Second, I will not do variable selection based on your suggestion. But I am still worried about the sample size issue. Maybe it is ok for an exploratory study?

Third, the proportion of patients who underwent 3 or more surgeries is very small (0.35%). I will read more materials about recurrent event analysis based on your suggestions.

f2harrell · March 29, 2019, 11:57am

For assessing model fit with respect to distributional assumptions, do either an overall analysis like the following, or a stratified analysis, e.g., stratifying on quartiles of predicted values or by the most important predictor. Plot the empirical cumulative distribution function from the raw length of stay values, then superimpose the distribution implied by the negative binomial. For the Cox model, you just look for parallelism of log-log(1 - Kaplan Meier estimates).

Regarding the sample size, you can use ridge regression (quadratic penalized maximum likelihood estimation) or an initial unsupervised learning (data reduction) step, among other approaches.

timdisher · March 29, 2019, 12:07pm

Wouldn’t death be informative censoring and/or a competing risk?

f2harrell · March 29, 2019, 12:13pm

Great question.
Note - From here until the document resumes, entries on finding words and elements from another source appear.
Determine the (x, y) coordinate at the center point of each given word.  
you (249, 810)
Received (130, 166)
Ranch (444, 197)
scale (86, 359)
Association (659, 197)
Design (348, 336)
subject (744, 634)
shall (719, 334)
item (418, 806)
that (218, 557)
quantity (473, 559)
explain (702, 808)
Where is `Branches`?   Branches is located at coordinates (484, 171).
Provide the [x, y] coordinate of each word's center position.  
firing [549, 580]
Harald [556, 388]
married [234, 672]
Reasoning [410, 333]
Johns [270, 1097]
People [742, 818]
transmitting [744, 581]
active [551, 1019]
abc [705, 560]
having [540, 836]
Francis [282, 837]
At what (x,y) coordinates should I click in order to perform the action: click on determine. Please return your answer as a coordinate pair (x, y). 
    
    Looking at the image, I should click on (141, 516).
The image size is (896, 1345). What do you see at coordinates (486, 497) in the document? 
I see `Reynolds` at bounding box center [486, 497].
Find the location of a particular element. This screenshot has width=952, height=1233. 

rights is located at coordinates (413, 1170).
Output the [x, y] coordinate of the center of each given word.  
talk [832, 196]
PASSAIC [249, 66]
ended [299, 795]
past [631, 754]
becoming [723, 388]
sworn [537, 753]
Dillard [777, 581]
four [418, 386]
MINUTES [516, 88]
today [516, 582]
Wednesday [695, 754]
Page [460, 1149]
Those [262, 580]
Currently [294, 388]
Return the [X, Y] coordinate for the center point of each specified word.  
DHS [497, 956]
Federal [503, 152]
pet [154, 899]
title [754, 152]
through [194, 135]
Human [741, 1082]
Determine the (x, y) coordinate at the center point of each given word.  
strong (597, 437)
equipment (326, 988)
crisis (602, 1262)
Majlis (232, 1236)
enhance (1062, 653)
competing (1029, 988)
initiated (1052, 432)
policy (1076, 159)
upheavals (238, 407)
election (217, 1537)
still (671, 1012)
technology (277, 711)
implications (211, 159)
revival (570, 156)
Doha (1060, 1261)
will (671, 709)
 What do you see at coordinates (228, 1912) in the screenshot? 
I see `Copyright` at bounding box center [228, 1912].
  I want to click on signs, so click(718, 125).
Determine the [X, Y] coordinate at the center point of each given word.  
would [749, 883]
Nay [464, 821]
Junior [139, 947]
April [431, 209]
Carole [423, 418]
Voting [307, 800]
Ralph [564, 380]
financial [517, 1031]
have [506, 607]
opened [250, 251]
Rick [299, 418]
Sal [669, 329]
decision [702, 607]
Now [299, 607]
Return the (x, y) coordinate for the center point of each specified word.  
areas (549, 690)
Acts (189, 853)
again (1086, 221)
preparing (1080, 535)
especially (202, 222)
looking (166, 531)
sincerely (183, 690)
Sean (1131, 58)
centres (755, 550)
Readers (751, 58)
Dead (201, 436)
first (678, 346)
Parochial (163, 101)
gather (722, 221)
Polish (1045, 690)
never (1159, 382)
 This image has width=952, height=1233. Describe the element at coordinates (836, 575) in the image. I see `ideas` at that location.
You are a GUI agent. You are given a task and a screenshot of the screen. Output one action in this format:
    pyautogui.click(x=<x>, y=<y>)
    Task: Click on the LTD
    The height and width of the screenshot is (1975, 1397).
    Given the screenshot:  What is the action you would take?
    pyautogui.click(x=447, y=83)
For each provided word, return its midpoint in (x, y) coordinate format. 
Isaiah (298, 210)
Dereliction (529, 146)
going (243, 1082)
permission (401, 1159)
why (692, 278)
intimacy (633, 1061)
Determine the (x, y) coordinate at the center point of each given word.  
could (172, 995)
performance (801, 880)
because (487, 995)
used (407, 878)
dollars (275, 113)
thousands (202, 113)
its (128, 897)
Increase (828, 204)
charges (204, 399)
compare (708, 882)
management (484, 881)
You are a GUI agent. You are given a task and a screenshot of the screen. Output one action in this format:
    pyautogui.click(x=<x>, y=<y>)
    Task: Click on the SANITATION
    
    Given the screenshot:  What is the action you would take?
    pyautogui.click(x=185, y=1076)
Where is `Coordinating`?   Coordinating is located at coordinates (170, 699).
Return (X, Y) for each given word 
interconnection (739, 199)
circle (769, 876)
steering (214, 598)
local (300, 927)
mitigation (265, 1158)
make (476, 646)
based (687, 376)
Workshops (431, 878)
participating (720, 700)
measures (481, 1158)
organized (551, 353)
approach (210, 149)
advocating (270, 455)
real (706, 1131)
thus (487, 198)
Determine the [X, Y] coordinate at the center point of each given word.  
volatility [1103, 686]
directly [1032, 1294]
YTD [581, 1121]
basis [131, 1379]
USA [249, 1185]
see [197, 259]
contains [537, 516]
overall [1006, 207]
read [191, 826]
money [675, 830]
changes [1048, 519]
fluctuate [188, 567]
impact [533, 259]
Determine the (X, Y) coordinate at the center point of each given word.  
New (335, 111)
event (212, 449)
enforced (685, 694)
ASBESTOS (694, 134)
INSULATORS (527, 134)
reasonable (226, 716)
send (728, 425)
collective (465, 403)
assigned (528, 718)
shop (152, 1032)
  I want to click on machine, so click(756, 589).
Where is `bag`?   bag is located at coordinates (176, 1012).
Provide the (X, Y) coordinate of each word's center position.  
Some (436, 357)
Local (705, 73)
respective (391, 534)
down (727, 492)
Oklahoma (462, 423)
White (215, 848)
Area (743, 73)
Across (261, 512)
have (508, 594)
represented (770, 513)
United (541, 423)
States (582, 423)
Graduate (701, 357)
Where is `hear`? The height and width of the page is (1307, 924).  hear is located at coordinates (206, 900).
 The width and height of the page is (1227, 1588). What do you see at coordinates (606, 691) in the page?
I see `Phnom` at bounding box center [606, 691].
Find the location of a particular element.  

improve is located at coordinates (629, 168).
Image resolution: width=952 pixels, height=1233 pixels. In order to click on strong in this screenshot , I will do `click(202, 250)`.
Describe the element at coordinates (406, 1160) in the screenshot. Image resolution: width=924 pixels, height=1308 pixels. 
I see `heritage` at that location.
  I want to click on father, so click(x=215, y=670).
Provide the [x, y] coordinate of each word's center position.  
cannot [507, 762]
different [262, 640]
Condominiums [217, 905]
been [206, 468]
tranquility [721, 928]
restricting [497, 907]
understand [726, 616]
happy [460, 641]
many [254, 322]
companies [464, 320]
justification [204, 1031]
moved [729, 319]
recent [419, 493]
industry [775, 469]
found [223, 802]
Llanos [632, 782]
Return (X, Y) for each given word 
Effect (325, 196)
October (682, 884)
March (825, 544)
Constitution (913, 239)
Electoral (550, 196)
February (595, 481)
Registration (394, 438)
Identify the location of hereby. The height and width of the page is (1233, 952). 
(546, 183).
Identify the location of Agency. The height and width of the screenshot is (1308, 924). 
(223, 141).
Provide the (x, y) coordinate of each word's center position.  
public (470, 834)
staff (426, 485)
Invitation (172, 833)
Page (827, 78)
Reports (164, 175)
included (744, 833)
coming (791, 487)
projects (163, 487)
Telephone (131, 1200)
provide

I wish I remember which authors to give credit on this—I think it was a paper in J Clin Epi—but I like to change the target of the analysis to time to successful discharge and act as if a death on day 3 of hospitalization is an interruption in this process, treating time until successful discharge home as 3+. With this new dependent variable, it is possible that there is informative censoring but I think (and hope) not. I would enjoy responses from others who delve into informative missingness details.

If you don’t like the new dependent variable or feel that informative censoring is too big a problem, you can use the Cox model to analyze the regular length of stay variable with no censoring. Aside: the Cox model is excellent for analyzing hospital costs also.

Lingxiao_Chen · March 31, 2019, 10:00pm

Thank you, Frank and timdisher!

I will use the Cox model to analyze the regular length of stay variable (I did not know Cox model could also handle this situation well) and plan to delete the death (death during hospitalization) data considering the rate is very small (0.8%).

For the sample size issue, my understanding from your suggestion is using ridge regression (based on cross-validation to choose lambda) to shrink the parameter estimation rather than select the variable using other methods. Is it right?

f2harrell · March 31, 2019, 10:15pm

Right, and I wouldn’t do a condition (on surviving hospitalization) analysis. I’d either censor on death or treat the time until death as a complete length of stay.

Lingxiao_Chen · March 31, 2019, 10:34pm

Thank you so much, Frank!

Yes, you are right!!!

The event should be time to discharge. Time to death should be treated as censoring. I could use all data and no need to delete the death data.